Plasmacam By: Add comments

When I first got my plasmacam I wanted to only use a water table to control dust.  I soon found out unless I built the water table perfectly attached to the plasmacam unit so that the water could touch the bottom of the steel plate I was cutting that this would not reduce enough of the metal dust.

From doing more research I did learn that the water table will grealty reduce the amount of large metal dust particles and that adding a simple exhaust fan setup should take care of the rest.

So, I set off to build a simple water table.  I decided to build it on casters so that I could remove it to clean / empty the water at any time very easily.

The water table for the plasmacam is constructed 22ga steel, 1 3/4 x .120 HREW tube legs, angle iron, nd generic casters. I do not have a sheet metal brake big enough to bend the water tray so I made do with some 4″x4″ pieces of wood, screws, clamps and a big hammer.

The above image illustrates how I used the 4″x4″ piece of wood and screwed it to a smaller piece and then hamered the crap out of it to make my bend 🙂 I am sure glad I did not use 18ga as I had originally planned.

This image shows the overall setup of the water table / tray build-up using not so high-tech of tools 🙂

The above image shows how I made the edge and welded borders of the water table more rigid.  I needed some type of ‘frame’ to support the large amount of water the tray would hold and decided this was the best route.  It also provied helpful for making the table rigid to move around.

The water table before the welding started.  The welding took me a couple hours… I hate welding sheet metal!

I do not have any pictures of hte finished work or the braces I added to the bottom.

I added a 1″x1″ tube frame to the bottom of this water table and also used 18ga welded to key locations and then some scrap steel to add braces.  Basically, I took the idea from gas, milk, water, etc tankers how they weld thick steel to the thin steel and then a brace to the thick steel.  My idea here was to prevent flexing / bowing of the water table as it filled to prevent the pulling of my welds.

Once completed I filled it with water and it dripped a very very little bit.  I tacked up a few leaks and then decided I would use “spray in bedliner” to seem-seal it.  I put on about 4 coats of this in 100* weather and then primed the entire table.

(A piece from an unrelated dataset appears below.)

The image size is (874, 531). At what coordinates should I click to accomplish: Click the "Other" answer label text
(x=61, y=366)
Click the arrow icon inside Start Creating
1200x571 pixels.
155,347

After this was completed I welded the legs and casters to the sub-frame and rolled it into place and filled it with water.  The table has not leaked at all and has proven to reduce large air born particles greatly.

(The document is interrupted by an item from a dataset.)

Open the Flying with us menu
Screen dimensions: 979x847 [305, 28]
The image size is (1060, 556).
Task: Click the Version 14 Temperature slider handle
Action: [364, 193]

After only a few cuts I ran this magnet around the water table and all of these metal shavings were found.  A lot more than I expected!

Overall the water table has been a great addition to my plasmacam unit and for the cost of building one I highly suggest it.

I already have plans to add a expanded metal screen to catch smaller cut parts I want to keep.


  1. Hi,

    Found this site while searching for how to make a water table for my plasmaCAM. I wanted to know how deep you fill the water and if you have any trouble with spray?

    I’d appreciate it if you could email me with your experiences


    Comment by Andrew B — January 13, 2009 @ 12:26 pm

  2. I found your site while i was searching water tables for my plasmacam. I bought the machine with everything including cutting table and I had planned to build a 4×4 water table exactly how you have yours with casters so that I can roll it in and out to clean. With my plasma table I have runners that sit on my cutting table and then the plate to be cut sits on these runners that sit up 2″ high on the cut table then the plate on top. If I make my table to put under with casters so that I can take it in and out I can only make it so that it is directly underneath the runners and that means the water table will be 2″ below the material being cut. I just want to know if you already had your plasma table and how did you modify it in order to have your water touch the bottom of the steel?

    Please email me soon.

    Thank you,

    John Gable

    Comment by John — June 23, 2009 @ 2:58 pm

  3. My water table sat at the bottom of the grates not directly under the steel which would be needed to reduce the particles 90% or more. Having the table under the grates or even 2″ under the cutting still requires a downdraft fan that I also used.

    I hope that helps.

    Comment by admin — June 26, 2009 @ 8:48 am

  4. Hello,

    I don’t use a water table. I put in a downdraft employing a 3000 CFM fan. It works great. Cools my shop off in the winter months but no dust and no smoke.